Power and Consequences Podcast

In Episode 11 of Power and Consequences, we (Gary Gensler and Simon Johnson) talk about the Chinese economy, its mix of remarkable accomplishments, real imbalances, and potential problems. One question—to which we will surely return—is the status of China-United States economic/political competition and what this implies for who will be the world’s “hegemon” (i.e., most influential country) in the years ahead. With President Trump in China to meet President Xi on May 14 and 15, there’s also a shorter term motivation behind this episode: What should we expect from these talks?
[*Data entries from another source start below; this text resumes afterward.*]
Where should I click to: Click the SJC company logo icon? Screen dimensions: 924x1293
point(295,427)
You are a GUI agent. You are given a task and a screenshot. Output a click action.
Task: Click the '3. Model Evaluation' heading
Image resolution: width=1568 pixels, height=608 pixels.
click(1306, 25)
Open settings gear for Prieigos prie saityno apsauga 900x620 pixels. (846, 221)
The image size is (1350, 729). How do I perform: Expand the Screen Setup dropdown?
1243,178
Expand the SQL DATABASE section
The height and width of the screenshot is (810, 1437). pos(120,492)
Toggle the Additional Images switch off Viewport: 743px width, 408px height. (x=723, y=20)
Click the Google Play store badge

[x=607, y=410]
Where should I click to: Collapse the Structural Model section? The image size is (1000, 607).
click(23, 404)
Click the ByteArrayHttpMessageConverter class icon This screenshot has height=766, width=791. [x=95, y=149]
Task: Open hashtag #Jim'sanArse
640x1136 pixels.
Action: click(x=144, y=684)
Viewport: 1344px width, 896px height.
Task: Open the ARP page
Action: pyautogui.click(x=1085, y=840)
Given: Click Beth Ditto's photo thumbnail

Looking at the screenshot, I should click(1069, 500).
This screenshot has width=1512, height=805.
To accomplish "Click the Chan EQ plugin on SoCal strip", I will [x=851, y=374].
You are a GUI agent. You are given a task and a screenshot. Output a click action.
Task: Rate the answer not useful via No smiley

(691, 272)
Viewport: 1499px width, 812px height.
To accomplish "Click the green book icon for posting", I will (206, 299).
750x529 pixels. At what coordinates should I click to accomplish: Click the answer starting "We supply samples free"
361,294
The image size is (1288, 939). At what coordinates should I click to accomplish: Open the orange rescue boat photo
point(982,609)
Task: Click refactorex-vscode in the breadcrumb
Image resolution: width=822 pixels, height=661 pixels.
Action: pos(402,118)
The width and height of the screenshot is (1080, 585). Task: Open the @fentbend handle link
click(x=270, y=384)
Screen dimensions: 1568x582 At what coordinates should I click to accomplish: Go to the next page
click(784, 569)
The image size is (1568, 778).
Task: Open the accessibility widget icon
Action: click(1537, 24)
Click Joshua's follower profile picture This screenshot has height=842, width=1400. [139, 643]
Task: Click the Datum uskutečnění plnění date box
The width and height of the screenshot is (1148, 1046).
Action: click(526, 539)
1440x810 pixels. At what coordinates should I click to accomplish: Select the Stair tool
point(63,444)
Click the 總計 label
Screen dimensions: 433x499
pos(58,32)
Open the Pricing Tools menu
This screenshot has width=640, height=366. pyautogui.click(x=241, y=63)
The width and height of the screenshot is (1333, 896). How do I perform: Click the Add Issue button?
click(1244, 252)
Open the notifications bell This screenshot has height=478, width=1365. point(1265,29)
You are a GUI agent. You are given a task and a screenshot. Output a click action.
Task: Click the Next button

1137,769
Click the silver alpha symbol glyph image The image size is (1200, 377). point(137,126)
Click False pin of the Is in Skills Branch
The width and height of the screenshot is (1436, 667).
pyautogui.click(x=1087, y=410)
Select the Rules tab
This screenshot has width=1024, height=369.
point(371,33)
The transformation of China since the late 1970s is simply amazing. From being a poor country, left behind by the industrial revolution and then traumatized by invasion, followed with decades of communist misrule, China has become the world’s second largest economy. Extreme poverty has substantially been eradicated, and a large middle class has emerged. All of this has been made possible by a tight focus on exporting manufactured goods – with 17 percent of the world’s population, China now accounts for perhaps 35 percent of world manufacturing output (that statistic is the share of gross production; China’s share of world manufacturing value added is 29 percent in the latest available data).

Weaknesses, though, are also apparent. Wages of less skilled workers have long been held down—i.e., not everyone has participated equally in the decades long boom (and China has become almost as unequal as the US). While China’s current account surplus is not at its record peak as a share of the economy, it is still around 3.5 percent of Gross Domestic Product; this remains a source of friction with trading partners. Further, the Chinese government has a large budget deficit; its “cyclically adjusted primary balance” is minus 7 percent of GDP, and general government gross debt is about 100 percent of GDP. (All of these macro numbers and more are available from the IMF data mapper.) In addition, the Chinese property market is still a mess.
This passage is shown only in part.